Улыбаясь той скверной улыбкой, которую принято называть сладкой, спрашивает более приближенная из приживалок, Катерина Алексеевна:

– Как почивали, Наталья Ивановна? Сон был ли спокоен?

Но Наталья Ивановна говорит недовольно:

– После этих балов какой уж сон! Спишь и просыпаешься, и все опять как наяву мелькает… А ведь не ездить мне нельзя: как тут не поедешь? Не одних же их (жест в сторону дочерей) на балы пускать! Что это у тебя?

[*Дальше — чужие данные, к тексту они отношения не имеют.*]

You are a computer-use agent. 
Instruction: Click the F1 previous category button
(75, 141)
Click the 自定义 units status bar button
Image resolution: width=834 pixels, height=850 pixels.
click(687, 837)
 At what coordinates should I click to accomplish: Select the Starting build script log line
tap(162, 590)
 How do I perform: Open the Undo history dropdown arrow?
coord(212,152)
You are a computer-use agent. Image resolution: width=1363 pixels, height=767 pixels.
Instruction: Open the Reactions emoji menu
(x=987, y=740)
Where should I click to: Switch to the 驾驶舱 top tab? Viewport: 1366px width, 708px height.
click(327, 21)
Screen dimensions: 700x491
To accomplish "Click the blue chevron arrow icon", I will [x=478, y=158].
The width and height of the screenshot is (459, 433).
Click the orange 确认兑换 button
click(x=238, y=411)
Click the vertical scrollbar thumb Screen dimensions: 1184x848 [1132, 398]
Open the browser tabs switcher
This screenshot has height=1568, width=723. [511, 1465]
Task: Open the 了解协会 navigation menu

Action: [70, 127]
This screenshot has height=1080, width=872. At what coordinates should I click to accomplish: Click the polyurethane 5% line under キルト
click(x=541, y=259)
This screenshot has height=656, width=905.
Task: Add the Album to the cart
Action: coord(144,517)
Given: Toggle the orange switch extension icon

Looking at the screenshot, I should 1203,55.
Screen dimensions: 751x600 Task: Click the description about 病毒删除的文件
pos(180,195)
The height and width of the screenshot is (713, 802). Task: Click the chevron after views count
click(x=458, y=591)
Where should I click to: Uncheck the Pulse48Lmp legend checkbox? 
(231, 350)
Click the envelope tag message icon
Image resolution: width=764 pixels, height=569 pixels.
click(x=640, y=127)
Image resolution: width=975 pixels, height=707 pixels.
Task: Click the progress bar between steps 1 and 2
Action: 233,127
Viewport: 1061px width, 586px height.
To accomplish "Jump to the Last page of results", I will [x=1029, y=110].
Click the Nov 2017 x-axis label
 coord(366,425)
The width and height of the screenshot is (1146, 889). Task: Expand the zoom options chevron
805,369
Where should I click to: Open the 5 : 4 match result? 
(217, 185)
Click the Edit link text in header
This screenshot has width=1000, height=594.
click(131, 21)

Молитвенник? – перебивает она себя, пристально глядя на книжку, которую не успевает спрятать в рукав восемнадцатилетняя почти Александра…

– Это, мама?.. Да, это…

Александра в полном замешательстве краснеет сплошь, засовывая в то же время книжечку поглубже в раструб широкого рукава.

Но мать отводит от нее недовольные, недоспавшие глаза. Она ищет кого-то ими и не находит и спрашивает всех и никого:

– Секлетея Кондратьевна где же?

– Секлетея Кондратьевна сегодня в обиде большой! – отзывается Катерина Алексеевна слегка насмешливо, при этом она чуть слышно хихикает и кивает в сторону Александры.

– Что еще такое?.. Секлетея Кондратьевна! – кричит в дверь Наталья Ивановна.

– Иду я, иду-у! – входит простоватая третья приживалка с толстым, в красном сафьяновом переплете молитвенником крупной славянской печати. – С добрым вас утром!.. Как почивать изволили? – останавливаясь перед Натальей Ивановной, смотрит она задумчиво в пол.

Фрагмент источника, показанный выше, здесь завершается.